>>

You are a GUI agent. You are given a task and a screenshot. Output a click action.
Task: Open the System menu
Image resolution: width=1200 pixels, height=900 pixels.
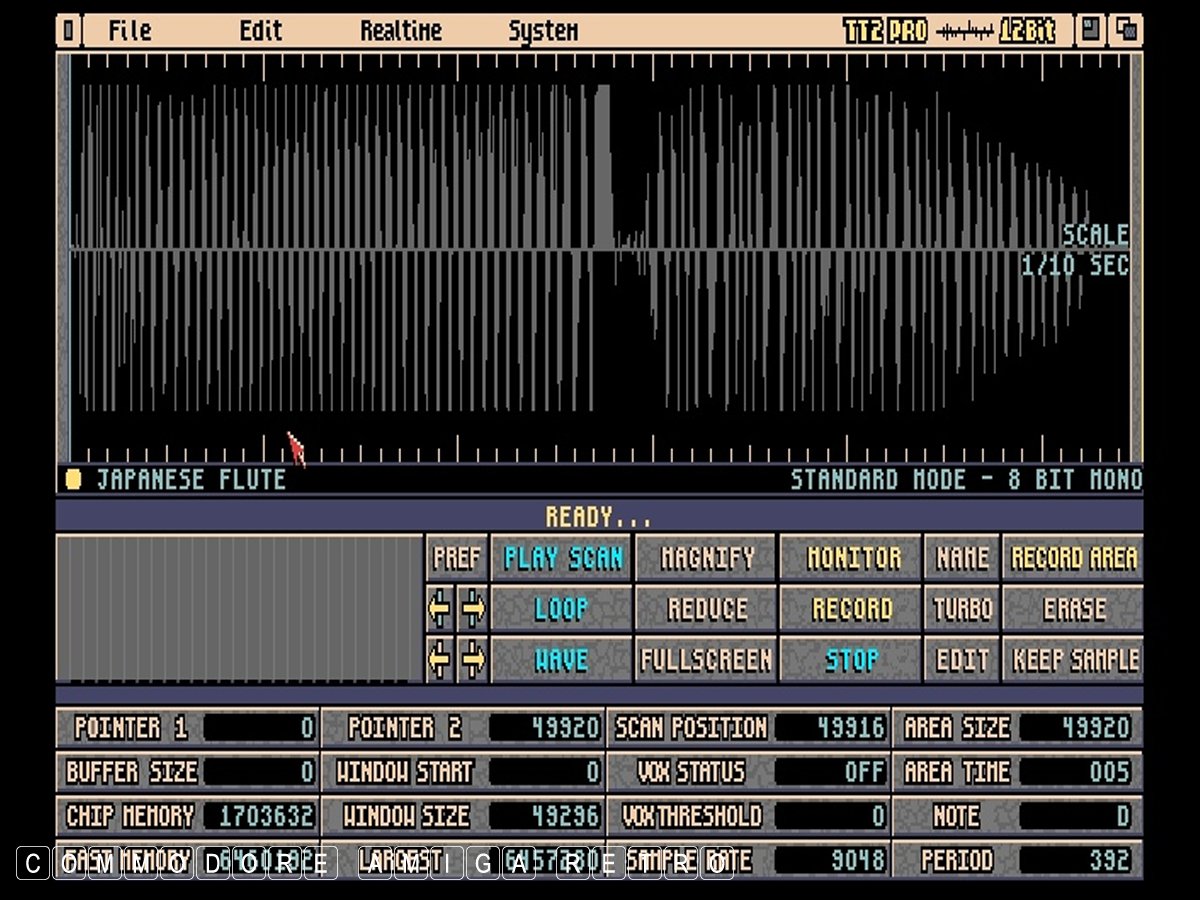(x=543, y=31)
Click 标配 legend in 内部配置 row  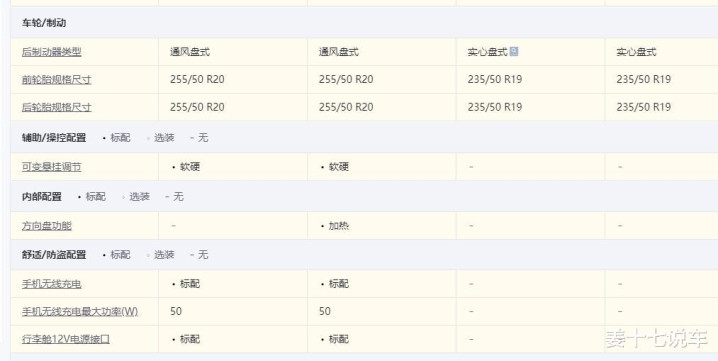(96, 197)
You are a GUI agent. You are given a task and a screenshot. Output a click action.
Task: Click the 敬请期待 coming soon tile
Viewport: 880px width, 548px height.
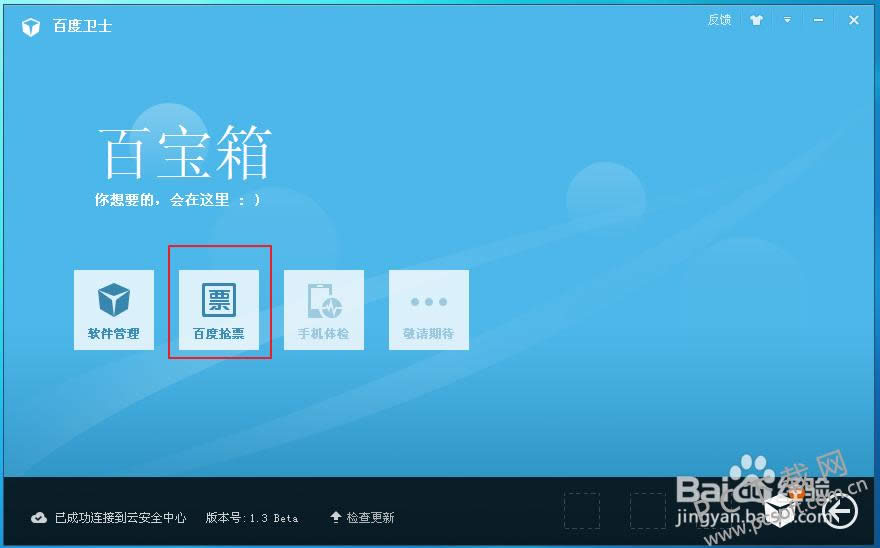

<<

Reproduce exactly, without any picture, the lines from the one bearing "Task: Click the 敬请期待 coming soon tile" to the last line of the records above.

# ANSWER
Task: Click the 敬请期待 coming soon tile
Viewport: 880px width, 548px height.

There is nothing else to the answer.